I came to this rather startling realisation at about two in the morning one school night as I was learning how to use a new virtual space that I wanted to use with a particular class. Earlier that day, during a collaborative planning session, a teaching team was discussing how students might hold an art exhibit as a part of the summative assessment for an inquiry into how we express ourselves. Of course, I piped up and thought out loud, "Wouldn't it be cool if we could have a virtual exhibit for the students to share their digital creations as well? We could also film or photograph their other pieces (dance, music, paintings, sculptures, etc) and share them in this space so family and friends in other places could view their work!" Very keen to see what might be available and how it might work, I set about my explorations as soon as I got home from work. When I finally looked up and saw the time, I had to seriously ask myself, why am I doing this?
|Image: No Frustration by SFoerster on Wikimedia Commons, CC-BY-SA-3.0|
So often I hear teachers say things like, 'I'd like to use technology, but so often it doesn't work and I end up wasting a whole lesson. We just don't have that kind of time.' Or, during a lesson when something doesn't work, throwing up their hands in frustration and abandoning the lesson. I've balked at this in the past, becoming frustrated myself with the attitude of helplessness that is being demonstrated, often in front of students. And yet, when I look in the mirror, I've just done the same thing myself. While I might have a growth mindset when it comes to integrating technology in teaching and learning, I don't think I am doing a very good job in sharing this with others. Or more importantly, talking about why it is such a critical element of being a technologically literate person.
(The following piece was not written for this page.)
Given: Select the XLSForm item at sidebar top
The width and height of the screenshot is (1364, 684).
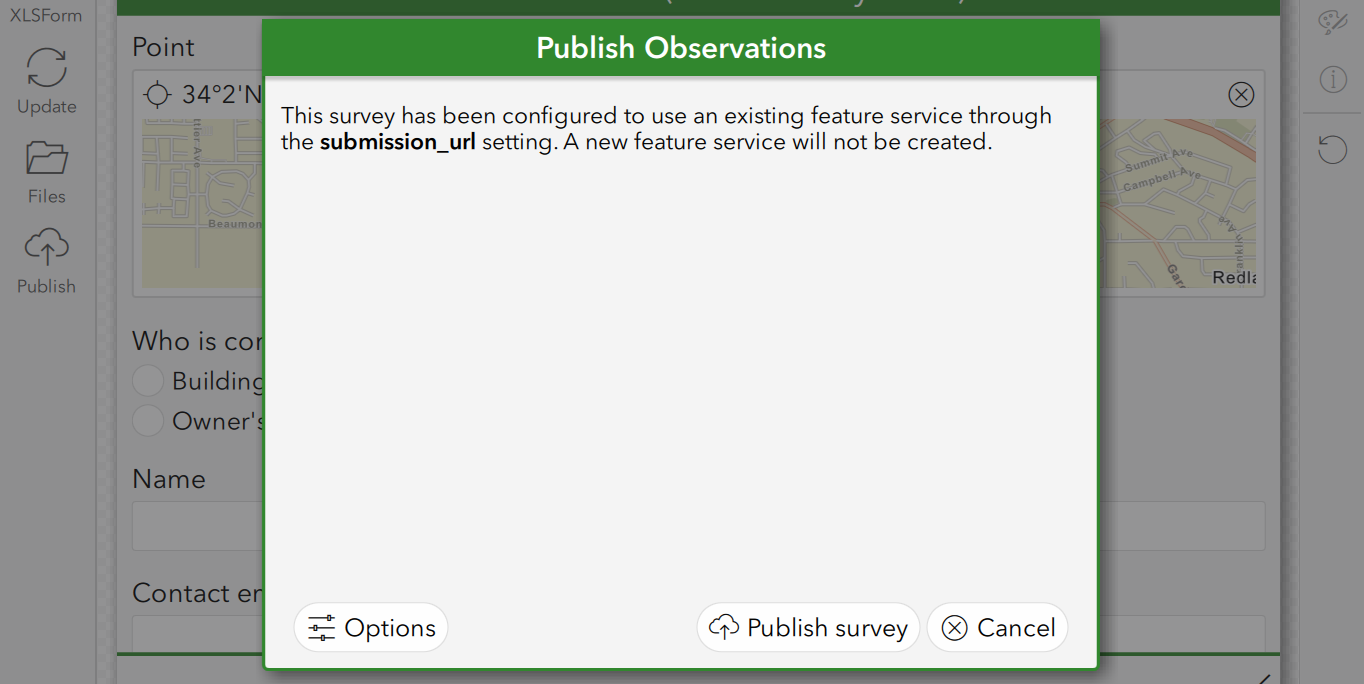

At the end of the day, it is true we might not cover all of the material we intended to with our students, but we need to value what they will learn instead. I'm quite confident that the content of the lesson I had planned is not nearly as important to my students as having them understand they are capable problem solvers and with perseverance can solve the challenges they encounter. It's those times when the technology doesn't work that you have the greatest opportunity for learning. Yes, it was super cool to have our art displayed in a virtual gallery, but at what cost.